Task instructions
Rewrite the part of the items that runs from the start through the line containing "Action: tap(225, 611)", changing "ticker" to "symbol" and keeping everything else the same. Leave the pictures out of your answer.

Data supplied
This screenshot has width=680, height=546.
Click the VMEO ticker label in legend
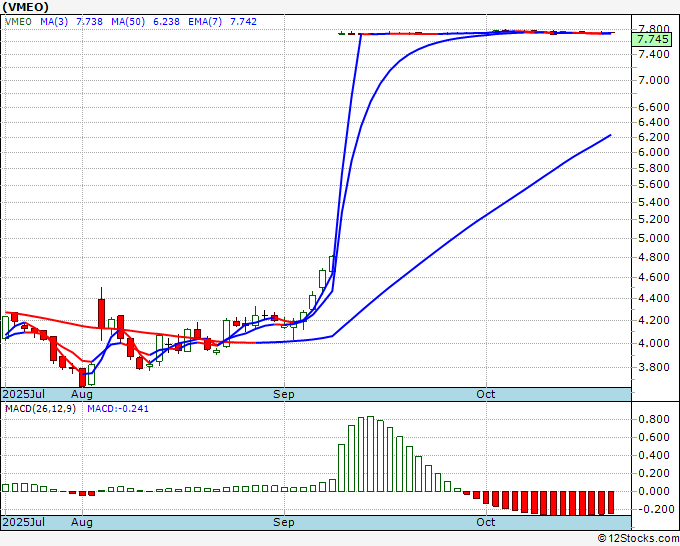click(x=19, y=22)
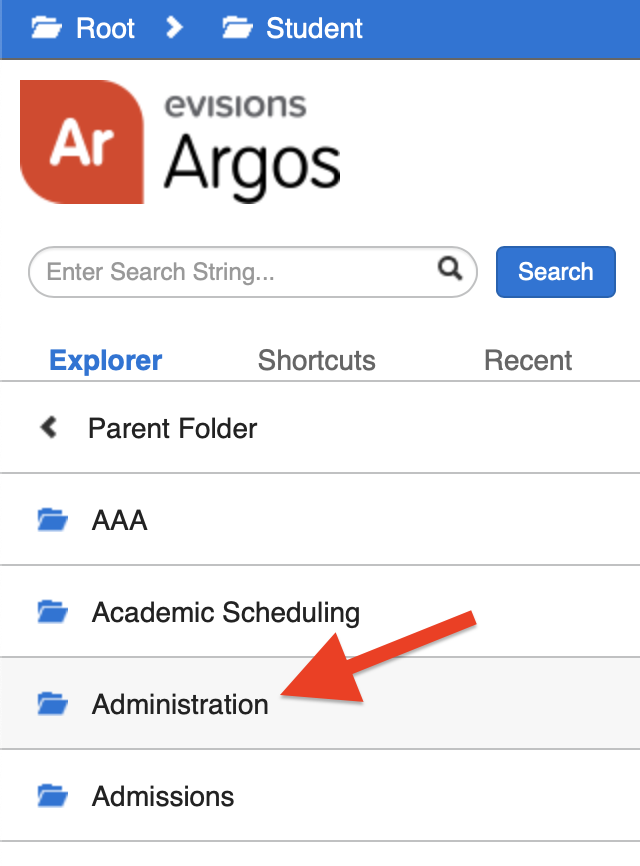This screenshot has height=866, width=640.
Task: Open the Academic Scheduling folder
Action: tap(225, 611)
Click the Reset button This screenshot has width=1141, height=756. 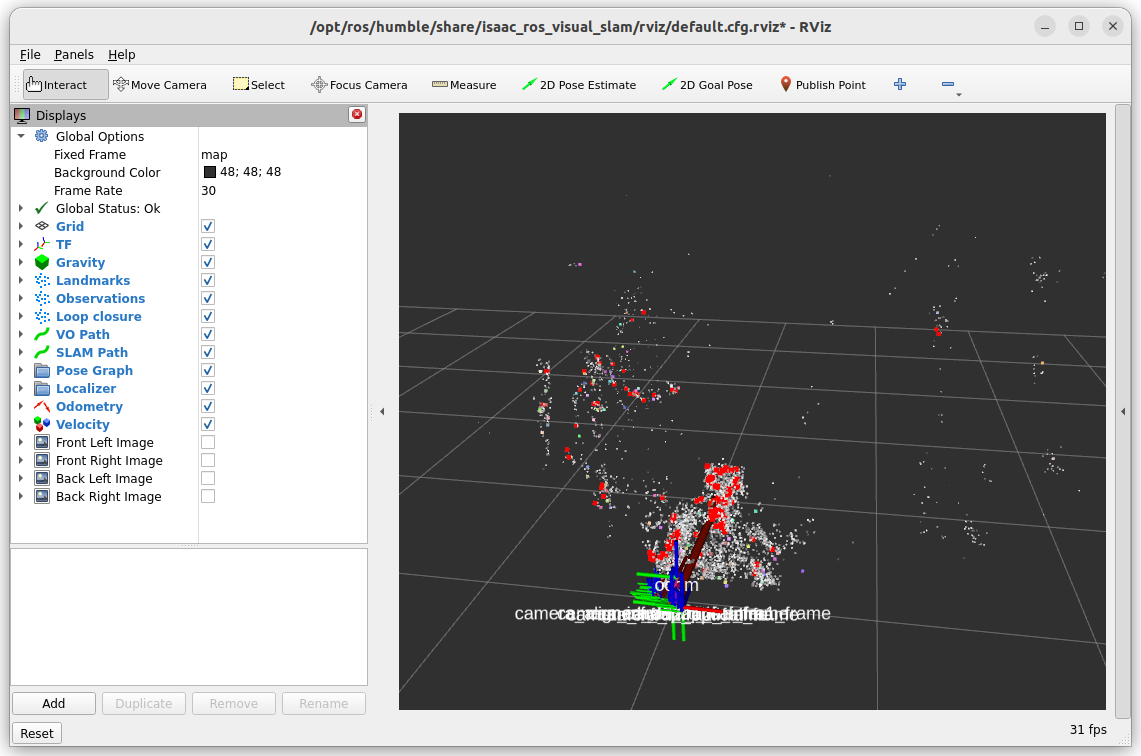pos(37,733)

Reply to the exercise
This screenshot has width=680, height=546.
Click the VMEO symbol label in legend
click(x=19, y=22)
This screenshot has height=866, width=640.
Task: Open the Academic Scheduling folder
Action: tap(225, 611)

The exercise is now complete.